Катя коротко рассказала о встрече, не вдаваясь в подробности истинной цели похода на улицу. Она решила пока не рассказывать о том, что рискнула просканировать Грая, и – о том, что увидела в результате этого.
– Мда-а-а. Катя, я уже и не знаю, удивляться мне или нет тому, что происходит. Всё как-то закрутилось вокруг вас, как карусель какая. Сначала Валера, теперь ещё и Грай. Если ты мне сейчас вопрос задашь о Кайзере, то я тут прямо и сяду.
Катя мотнула головой и улыбнулась смущённо.
– А кто такой Кайзер?
И Пал Палыч тяжко вздохнул, понимая, что вечер вопросов-ответов будет долгим.
– Я расскажу тебе, что произошло на следующий день после прибытия в детдом группы новых воспитанников.
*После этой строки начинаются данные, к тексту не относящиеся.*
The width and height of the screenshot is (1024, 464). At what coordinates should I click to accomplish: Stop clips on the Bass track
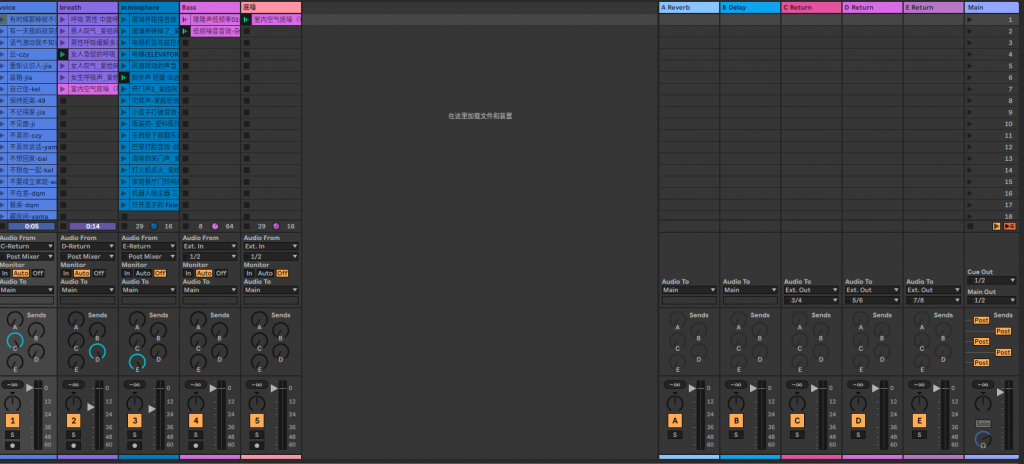click(x=187, y=227)
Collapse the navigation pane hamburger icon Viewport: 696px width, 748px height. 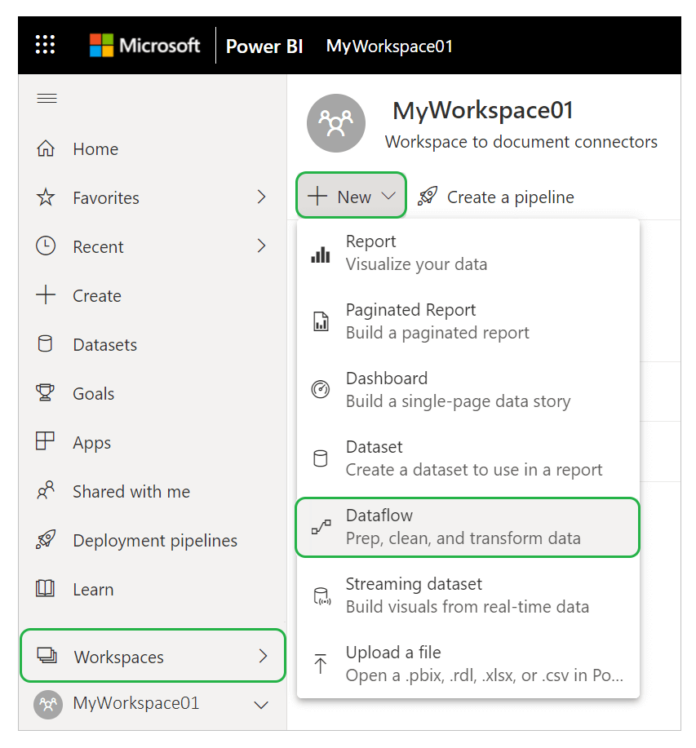(x=46, y=98)
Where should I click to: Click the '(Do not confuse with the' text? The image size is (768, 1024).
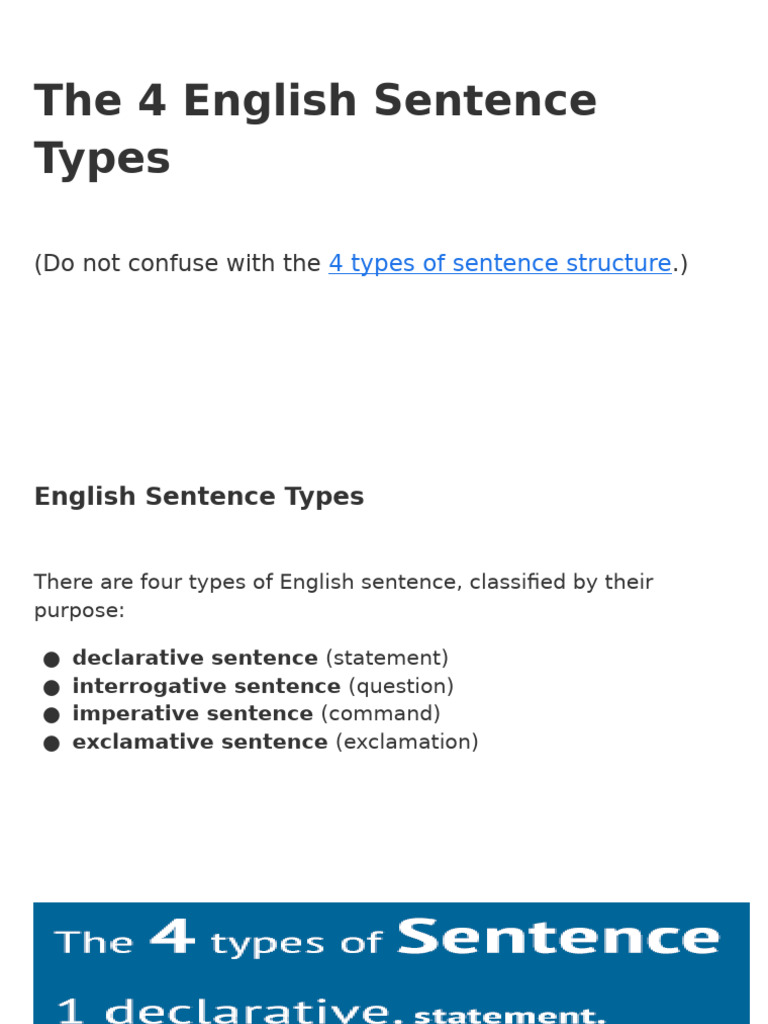[x=178, y=264]
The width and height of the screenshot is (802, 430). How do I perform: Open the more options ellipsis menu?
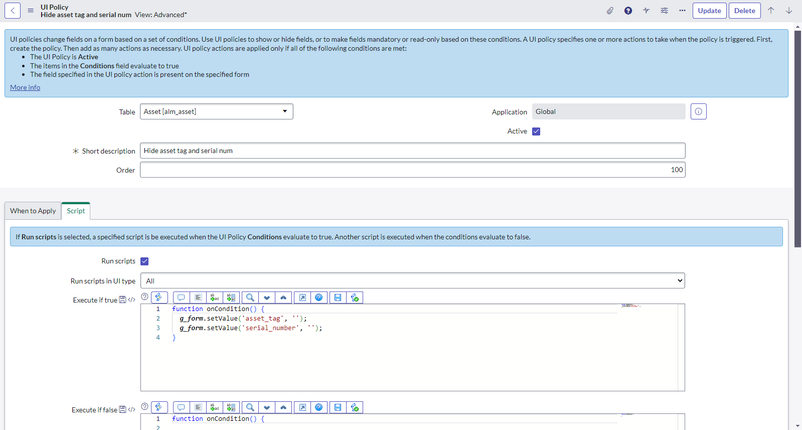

И коротко поведал о событиях того дня, когда встретил первое испытание от сплочённой семьи детдомовцев новый её член, носящий имя Кирилл. Тогда ещё просто Кирилл Бузин, бузотёр и забияка, твёрдый орешек, закатившийся с далёких лесов.
– Вот. – Палыч завершил рассказ об исторической драке, ставшей отправной точкой для будущего воцарения Кайзера в детдомовском сообществе. – Ты понимаешь, он смотрел на меня, как равный, а то и – намного превосходящий. С достоинством Цезаря, восходящего на ступени Сената. И я тогда порадовался – такой чистой силой от него веяло. А гордость, что ж – все мы в младости были гордецами, а уж шпана…
Катя переваривала услышанное, пытаясь разложить информацию по полочкам. Получалось неплохо, картинка выстраивалась ясная и стройная. Вот только – как из гордой чистой шпаны выросла банда наркоторговцев, да ещё и опутанная паутиной непонятной зелёной гадости? Она задала вопрос об этом, но Палыч не смог ответить.
– Не знаю я, Катя. А о том, что знаю со слов чужих, на ухо прошёптанных-то, прости, не могу рассказать. Не мои это тайны, да и вообще – похоронены давным-давно. Такая вот беда. Одно лишь скажу – была причина. Очень веская.
Катя ожидала продолжения, но Палыч умолк. И продолжать не собирался. Тема прошлого детдомовцев закрылась так же внезапно, как и приоткрылась в результате нечаянного звонка – Ты, Катерина, не серчай и не обижайся. Вот оклемается Валерка, а он оклемается обязательно, тогда и приставай с расспросами. К нему уже, не ко мне. Захочет, расскажет. Нет – значит не судьба.
Катя задумалась и приняла решение. Возможно, не самое правильное, и не очень умное, но единственное в данной ситуации.
– А он в какой больнице, Павел Павлович?